● Supplied passage

[START]

Per Spicer Test: K&N #33-2155, ISO 5011: Coarse Dust= 96.8 %, Fine Dust 89.85% and those are final figures.

All filters show a difference between coarse and fine but more efficient filters narrow the gap.

Other Samples found quickly:

Per SWRI Tests: K&N #RE0870- ISO 5011 on Fine Dust- Initial= 93.23, Final= 96.13%

Per SWRI Tests AEM Dryflow 9-inch Uni- ISO 5011 on FIne Dust- 98.46 initial, 99.41 final

Anyway, if you want to argue for a product from the "how much junk can my engine ingest before it's harmed" standpoint, go right ahead. Especially in light of the fact that going a single percentage point, 98 percent efficiency filter to 99 percent, is a 50% decrease in the amount of contaminants ingested (that's a figure from a Parker engineer I interviewed).

[END]

● Supplied material
[START]

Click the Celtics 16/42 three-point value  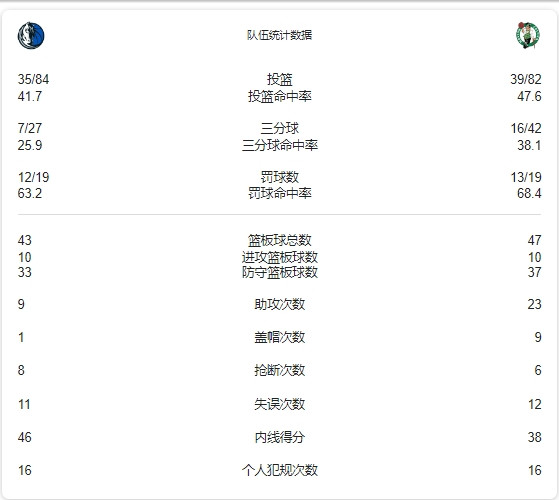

[END]
[START]

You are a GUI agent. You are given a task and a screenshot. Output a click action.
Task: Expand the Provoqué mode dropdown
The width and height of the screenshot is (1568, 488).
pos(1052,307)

[END]

● Stated exercise 1
List every filter product that the filter efficiency text names.
● Stated exercise 2
From the filter efficiency text, quote the words starting at "All filters show" and ending at "engineer I interviewed).".
● Stated exercise 3
Translate this sentence from the filter efficiency text into Spanish: "All filters show a difference between coarse and fine but more efficient filters narrow the gap."
The lines that come after the filter efficiency text are separate material.

● Task answer 1
K&N #33-2155
K&N #RE0870
AEM Dryflow 9-inch Uni

● Task answer 2
All filters show a difference between coarse and fine but more efficient filters narrow the gap.

Other Samples found quickly:

Per SWRI Tests: K&N #RE0870- ISO 5011 on Fine Dust- Initial= 93.23, Final= 96.13%

Per SWRI Tests AEM Dryflow 9-inch Uni- ISO 5011 on FIne Dust- 98.46 initial, 99.41 final

Anyway, if you want to argue for a product from the "how much junk can my engine ingest before it's harmed" standpoint, go right ahead. Especially in light of the fact that going a single percentage point, 98 percent efficiency filter to 99 percent, is a 50% decrease in the amount of contaminants ingested (that's a figure from a Parker engineer I interviewed).

● Task answer 3
Todos los filtros muestran una diferencia entre grueso y fino, pero los filtros más eficientes acortan la distancia.